Dave Kane, who wrote “41 Signs of Hope” is a well known New England talk-show host and quite personable. Dave was the father of the youngest victim of the Station nightclub fire, which as you know took the lives of 100 people in West Warwick, RI. Through his grief, Dave has produced an inspiring book that documents a long series of unmistakable messages received from his son Nicholas O’Neill. “People don’t die,” he told me, “they pass on to another place but are always with us.” You see and hear the signs everywhere: The song on the radio, the rainbow, and the “coincidences” that happen every day.
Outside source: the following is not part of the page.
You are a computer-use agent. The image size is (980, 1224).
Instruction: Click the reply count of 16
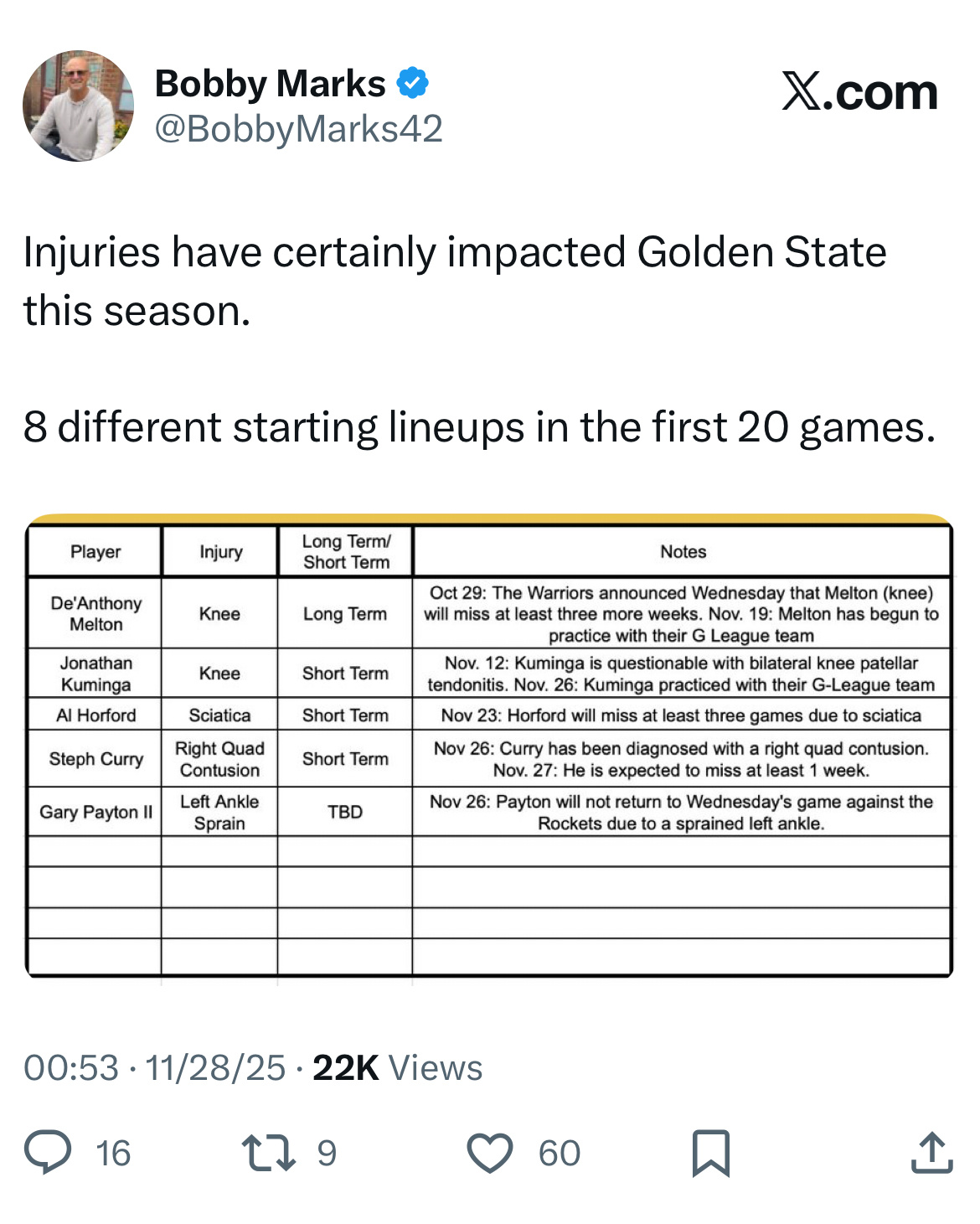(113, 1154)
(I believe him; after all, after Nana died I left the rest home and the song playing on the radio was, “Heaven.” In 2002 I prayed for a small sign that Nana was OK and the next day the most spectacular rainbow I have ever seen appeared over route 495 during my entire commute home. People were getting out of their cars to stare at it — it was that breathtaking. Newspapers ran pictures the next day. And just two weeks ago Sue and I were in a minor car accident when an elderly couple swerved and hit us. No one was hurt, and as I was thinking that someone was watching over us, Sue pointed out another car passing by; its license plate read, “Nana.”)

Well, back to the signing. After we authors all spoke, the crowd came up to have us sign our work. As my wife Susan snapped pictures and looked so proud, I was happy to see friends from around Foxboro, as well as friends I’d worked with at other jobs. Many people I’ve never met also bought a copy. Hearing people telling you they are proud of you, having them ask you to sign your book, or even better, telling you how much they enjoyed your book … Well, it’s overwhelming. Absolutely, positively, overwhelming.

I tried to write something appropriate and personal in each signing. I wanted my words to mean something.

This morning, I feel a variety of positive emotions. I am so thankful to have been invited, so appreciative to everyone who came to the signing, so honored to have had the opportunity to speak with three gifted authors and to look forward to reading their books in the next few weeks. For all this and more, I am so very grateful.

And I also feel very humbled. When Nana died, she was 91 and had lived a long life, and I was still inconsolable for years. But two of the other authors wrote of their children they had lost at ages 18 and 21. The death of an elderly grandparent is expected, but not the death a son just out of his teens. Both Patricia and Dave wrote of these losses in their books. How do you handle that? How do you go on? How can you even survive? John faced unbearable pain, diagnosed as incurable. How do you go on? How do you survive, and live again?

These authors found the way out, the way back to the light. All irrevocably changed, yes, but able to function again, to live, to find a level of peace, and to pass along this hope, renewal and faith to others. They came back from the darkness. They found the way out. And they want to share how they did it. God bless them.

I am indebted to everyone who supported my writing over the years, especially Sue, my Mom and sister Theresa. But ultimately, I am most grateful to both Nana and Dad, who not only surprised me by working through me to help me put their stories to paper, but helped me accept Nana’s passing and make my peace with Dad as well.

Pretty heavy stuff, I know, but it’s real.

I hope I get to do more signings. I know my book is not the next million-copy bestseller but I want to get the story out there, to share it with everyone. I want to meet more authors and share their stories, and want to meet people and invite them to share my story and hear what they have to say.

This is better than I could have ever imagined. I am humbled, and profoundly grateful for all of it.